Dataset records
※

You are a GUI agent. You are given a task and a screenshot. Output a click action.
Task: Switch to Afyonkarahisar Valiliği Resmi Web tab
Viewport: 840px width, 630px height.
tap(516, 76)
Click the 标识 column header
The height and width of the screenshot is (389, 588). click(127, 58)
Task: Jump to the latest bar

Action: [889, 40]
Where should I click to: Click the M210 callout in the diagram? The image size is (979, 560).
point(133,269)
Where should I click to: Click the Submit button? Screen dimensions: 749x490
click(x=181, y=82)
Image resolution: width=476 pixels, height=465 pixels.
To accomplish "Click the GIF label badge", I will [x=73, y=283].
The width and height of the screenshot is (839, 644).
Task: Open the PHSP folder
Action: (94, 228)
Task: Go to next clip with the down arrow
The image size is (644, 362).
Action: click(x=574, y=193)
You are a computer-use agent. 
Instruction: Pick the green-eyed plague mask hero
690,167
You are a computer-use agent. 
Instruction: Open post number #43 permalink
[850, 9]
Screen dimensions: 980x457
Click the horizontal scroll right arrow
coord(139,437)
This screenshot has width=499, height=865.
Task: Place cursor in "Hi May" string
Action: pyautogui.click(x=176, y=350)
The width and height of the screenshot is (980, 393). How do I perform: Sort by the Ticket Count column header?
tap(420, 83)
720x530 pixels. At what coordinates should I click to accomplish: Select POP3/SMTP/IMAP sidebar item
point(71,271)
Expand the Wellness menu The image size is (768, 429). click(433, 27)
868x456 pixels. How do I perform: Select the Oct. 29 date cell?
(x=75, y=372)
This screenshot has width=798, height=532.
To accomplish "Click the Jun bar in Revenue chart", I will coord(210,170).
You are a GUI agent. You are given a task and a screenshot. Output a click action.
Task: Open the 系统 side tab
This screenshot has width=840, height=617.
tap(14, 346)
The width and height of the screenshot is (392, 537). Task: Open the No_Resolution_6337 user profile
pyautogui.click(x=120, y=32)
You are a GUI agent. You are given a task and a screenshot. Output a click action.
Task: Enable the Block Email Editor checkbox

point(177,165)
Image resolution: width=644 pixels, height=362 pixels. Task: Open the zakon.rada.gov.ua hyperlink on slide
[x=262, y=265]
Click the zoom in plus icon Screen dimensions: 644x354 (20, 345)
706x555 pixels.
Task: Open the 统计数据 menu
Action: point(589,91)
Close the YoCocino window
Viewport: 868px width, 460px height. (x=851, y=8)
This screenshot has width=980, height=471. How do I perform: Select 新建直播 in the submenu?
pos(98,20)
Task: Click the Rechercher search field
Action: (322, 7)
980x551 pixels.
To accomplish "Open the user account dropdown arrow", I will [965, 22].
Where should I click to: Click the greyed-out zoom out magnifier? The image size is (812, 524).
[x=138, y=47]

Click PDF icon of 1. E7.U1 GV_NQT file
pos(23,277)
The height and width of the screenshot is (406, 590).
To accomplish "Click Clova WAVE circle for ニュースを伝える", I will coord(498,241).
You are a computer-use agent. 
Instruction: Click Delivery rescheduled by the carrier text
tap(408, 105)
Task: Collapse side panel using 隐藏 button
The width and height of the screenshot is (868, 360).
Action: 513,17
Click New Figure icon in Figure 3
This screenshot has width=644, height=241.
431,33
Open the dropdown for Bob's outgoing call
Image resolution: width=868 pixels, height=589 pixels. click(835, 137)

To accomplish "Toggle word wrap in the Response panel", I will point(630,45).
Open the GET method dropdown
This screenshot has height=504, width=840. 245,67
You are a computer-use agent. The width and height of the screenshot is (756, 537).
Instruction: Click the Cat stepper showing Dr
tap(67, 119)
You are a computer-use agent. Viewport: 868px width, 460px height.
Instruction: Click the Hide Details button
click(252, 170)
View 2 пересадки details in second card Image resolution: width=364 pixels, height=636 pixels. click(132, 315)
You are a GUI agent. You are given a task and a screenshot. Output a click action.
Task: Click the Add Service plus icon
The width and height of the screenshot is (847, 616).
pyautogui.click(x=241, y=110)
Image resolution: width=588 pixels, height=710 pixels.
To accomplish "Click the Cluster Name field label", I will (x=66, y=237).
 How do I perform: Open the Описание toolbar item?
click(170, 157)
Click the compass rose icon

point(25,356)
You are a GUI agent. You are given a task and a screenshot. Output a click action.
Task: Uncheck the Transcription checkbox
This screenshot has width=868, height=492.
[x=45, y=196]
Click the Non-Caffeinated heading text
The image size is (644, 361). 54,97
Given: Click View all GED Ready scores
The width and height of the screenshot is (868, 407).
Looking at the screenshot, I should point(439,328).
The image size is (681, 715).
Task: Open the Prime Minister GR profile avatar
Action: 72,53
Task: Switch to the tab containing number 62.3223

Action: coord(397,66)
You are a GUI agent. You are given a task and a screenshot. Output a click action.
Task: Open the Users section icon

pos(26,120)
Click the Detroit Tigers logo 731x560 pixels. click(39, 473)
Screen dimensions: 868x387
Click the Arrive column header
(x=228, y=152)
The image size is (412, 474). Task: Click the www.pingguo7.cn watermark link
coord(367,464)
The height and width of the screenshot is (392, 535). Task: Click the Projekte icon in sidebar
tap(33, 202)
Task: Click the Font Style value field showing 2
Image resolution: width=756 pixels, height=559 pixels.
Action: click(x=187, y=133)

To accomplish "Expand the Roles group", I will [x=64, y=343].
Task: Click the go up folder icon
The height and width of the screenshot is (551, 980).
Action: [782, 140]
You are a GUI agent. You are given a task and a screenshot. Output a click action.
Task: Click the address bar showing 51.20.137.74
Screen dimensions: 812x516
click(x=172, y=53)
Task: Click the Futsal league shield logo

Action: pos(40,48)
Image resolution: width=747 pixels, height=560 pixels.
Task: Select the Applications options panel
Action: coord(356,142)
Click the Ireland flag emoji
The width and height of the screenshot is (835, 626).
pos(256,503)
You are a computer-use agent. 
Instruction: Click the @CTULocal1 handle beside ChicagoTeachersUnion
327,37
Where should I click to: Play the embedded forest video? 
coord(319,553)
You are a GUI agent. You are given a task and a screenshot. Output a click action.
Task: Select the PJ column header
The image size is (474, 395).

※

Your task - Start at the first line of the entries and stop at the line that contains "Image resolution: width=476". Repeat every line in that span exactly, and nothing beyond it.

Your solution -
You are a GUI agent. You are given a task and a screenshot. Output a click action.
Task: Switch to Afyonkarahisar Valiliği Resmi Web tab
Viewport: 840px width, 630px height.
tap(516, 76)
Click the 标识 column header
The height and width of the screenshot is (389, 588). click(127, 58)
Task: Jump to the latest bar

Action: [889, 40]
Where should I click to: Click the M210 callout in the diagram? The image size is (979, 560).
point(133,269)
Where should I click to: Click the Submit button? Screen dimensions: 749x490
click(x=181, y=82)
Image resolution: width=476 pixels, height=465 pixels.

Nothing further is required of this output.